> WRITTEN PROBLEM
Can you write out the records word for word, from their first line through the line holding "tap(165, 158)", with both of those lines included?

> RECORDS FOR THIS EXERCISE
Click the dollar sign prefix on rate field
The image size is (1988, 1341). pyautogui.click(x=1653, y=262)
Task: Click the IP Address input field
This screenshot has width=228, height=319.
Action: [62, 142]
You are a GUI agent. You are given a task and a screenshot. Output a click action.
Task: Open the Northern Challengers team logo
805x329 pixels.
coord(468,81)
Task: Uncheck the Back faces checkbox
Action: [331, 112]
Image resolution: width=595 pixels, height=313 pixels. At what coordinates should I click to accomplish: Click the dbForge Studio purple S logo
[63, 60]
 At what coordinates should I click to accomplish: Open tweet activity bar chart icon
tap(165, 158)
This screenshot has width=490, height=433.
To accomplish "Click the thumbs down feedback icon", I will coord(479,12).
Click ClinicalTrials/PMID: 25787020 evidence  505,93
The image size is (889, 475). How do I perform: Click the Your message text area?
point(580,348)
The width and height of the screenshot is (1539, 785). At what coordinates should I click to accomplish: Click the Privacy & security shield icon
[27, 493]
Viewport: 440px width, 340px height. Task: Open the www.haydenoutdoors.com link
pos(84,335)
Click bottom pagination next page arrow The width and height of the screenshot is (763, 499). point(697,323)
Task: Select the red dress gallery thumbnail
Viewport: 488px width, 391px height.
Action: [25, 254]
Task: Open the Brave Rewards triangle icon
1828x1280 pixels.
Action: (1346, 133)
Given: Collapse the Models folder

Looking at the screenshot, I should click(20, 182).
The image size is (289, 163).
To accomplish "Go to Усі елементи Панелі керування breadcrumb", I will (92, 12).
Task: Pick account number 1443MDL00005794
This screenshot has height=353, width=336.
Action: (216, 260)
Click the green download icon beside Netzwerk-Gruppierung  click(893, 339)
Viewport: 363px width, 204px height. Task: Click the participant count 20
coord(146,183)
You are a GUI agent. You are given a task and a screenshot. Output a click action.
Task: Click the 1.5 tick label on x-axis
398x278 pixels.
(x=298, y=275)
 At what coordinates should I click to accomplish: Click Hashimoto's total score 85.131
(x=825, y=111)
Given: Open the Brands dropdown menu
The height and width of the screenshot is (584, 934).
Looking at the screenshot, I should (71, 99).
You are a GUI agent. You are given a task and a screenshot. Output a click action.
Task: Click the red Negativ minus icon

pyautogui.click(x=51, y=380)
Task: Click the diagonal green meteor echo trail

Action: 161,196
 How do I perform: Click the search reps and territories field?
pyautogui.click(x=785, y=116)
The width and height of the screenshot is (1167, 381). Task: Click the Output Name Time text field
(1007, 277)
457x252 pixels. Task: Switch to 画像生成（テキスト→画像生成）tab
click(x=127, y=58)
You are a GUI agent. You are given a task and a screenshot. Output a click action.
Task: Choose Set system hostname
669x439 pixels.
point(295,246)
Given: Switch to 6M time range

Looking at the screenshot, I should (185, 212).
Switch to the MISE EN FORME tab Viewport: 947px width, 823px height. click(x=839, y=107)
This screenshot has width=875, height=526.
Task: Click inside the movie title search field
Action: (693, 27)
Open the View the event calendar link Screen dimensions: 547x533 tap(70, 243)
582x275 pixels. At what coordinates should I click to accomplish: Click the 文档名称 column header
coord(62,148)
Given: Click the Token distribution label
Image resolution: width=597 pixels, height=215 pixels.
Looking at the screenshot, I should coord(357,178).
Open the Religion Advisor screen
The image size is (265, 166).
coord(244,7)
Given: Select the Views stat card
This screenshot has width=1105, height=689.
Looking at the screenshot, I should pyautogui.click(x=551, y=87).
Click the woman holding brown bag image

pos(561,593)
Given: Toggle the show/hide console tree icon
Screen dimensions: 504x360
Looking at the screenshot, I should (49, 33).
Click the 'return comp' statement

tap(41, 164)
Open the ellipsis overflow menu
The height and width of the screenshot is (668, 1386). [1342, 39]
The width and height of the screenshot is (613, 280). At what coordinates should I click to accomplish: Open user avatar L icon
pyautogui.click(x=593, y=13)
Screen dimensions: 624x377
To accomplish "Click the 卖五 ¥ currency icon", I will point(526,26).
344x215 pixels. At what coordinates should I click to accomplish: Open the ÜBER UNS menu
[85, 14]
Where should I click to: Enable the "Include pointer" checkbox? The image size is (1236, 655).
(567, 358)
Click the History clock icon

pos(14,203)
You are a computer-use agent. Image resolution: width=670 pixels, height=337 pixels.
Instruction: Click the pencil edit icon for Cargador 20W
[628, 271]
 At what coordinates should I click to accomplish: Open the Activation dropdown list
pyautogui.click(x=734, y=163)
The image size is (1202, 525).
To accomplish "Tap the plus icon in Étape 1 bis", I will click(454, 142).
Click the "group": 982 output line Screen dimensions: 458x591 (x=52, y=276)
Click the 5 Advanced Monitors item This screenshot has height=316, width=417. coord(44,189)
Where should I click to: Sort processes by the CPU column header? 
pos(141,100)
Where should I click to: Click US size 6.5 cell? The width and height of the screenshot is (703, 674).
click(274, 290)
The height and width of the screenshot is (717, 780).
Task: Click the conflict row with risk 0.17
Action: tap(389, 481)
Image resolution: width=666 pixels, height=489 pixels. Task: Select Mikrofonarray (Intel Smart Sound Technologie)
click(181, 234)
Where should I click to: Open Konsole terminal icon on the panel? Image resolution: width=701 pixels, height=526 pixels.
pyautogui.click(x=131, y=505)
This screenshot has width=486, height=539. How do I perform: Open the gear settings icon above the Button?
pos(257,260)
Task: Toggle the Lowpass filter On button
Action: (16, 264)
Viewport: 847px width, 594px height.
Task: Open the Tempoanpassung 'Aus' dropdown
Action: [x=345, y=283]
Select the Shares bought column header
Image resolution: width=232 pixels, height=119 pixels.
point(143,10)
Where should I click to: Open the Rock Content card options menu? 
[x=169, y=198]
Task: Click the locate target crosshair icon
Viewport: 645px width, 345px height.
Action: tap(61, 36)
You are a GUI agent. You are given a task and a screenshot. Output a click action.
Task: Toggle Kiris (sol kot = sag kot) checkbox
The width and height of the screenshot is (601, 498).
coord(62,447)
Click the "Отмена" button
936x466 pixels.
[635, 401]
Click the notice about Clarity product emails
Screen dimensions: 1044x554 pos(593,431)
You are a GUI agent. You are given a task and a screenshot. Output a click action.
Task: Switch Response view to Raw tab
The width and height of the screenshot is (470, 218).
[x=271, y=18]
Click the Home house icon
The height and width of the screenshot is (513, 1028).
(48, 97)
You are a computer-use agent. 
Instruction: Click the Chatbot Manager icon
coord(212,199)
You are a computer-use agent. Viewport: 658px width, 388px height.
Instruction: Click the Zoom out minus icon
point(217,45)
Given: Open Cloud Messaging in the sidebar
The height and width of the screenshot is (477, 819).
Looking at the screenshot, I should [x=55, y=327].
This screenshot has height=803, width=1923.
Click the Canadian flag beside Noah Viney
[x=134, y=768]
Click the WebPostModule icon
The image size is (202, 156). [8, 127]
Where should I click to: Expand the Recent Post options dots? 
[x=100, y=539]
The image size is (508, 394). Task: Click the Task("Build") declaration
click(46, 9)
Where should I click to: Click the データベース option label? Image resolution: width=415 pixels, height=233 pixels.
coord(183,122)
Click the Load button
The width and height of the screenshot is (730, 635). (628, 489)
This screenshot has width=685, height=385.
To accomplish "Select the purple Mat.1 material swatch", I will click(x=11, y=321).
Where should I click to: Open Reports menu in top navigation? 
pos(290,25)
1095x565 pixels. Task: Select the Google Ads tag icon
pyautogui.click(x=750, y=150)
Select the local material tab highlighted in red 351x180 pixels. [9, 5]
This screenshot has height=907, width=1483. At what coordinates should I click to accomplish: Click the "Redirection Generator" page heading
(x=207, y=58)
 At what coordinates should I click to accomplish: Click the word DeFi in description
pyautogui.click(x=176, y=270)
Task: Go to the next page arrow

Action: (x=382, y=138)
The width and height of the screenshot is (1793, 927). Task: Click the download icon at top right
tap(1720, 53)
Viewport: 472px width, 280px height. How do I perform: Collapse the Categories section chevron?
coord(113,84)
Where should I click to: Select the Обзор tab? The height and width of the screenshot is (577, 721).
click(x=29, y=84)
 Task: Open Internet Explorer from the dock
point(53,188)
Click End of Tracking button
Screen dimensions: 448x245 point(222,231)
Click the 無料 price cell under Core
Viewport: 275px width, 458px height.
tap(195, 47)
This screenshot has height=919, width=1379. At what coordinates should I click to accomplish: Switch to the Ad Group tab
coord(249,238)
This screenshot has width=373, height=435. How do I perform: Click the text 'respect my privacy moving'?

> SOLUTION TO THIS PROBLEM
Click the dollar sign prefix on rate field
The image size is (1988, 1341). pyautogui.click(x=1653, y=262)
Task: Click the IP Address input field
This screenshot has width=228, height=319.
Action: [62, 142]
You are a GUI agent. You are given a task and a screenshot. Output a click action.
Task: Open the Northern Challengers team logo
805x329 pixels.
coord(468,81)
Task: Uncheck the Back faces checkbox
Action: [331, 112]
Image resolution: width=595 pixels, height=313 pixels. At what coordinates should I click to accomplish: Click the dbForge Studio purple S logo
[63, 60]
 At what coordinates should I click to accomplish: Open tweet activity bar chart icon
tap(165, 158)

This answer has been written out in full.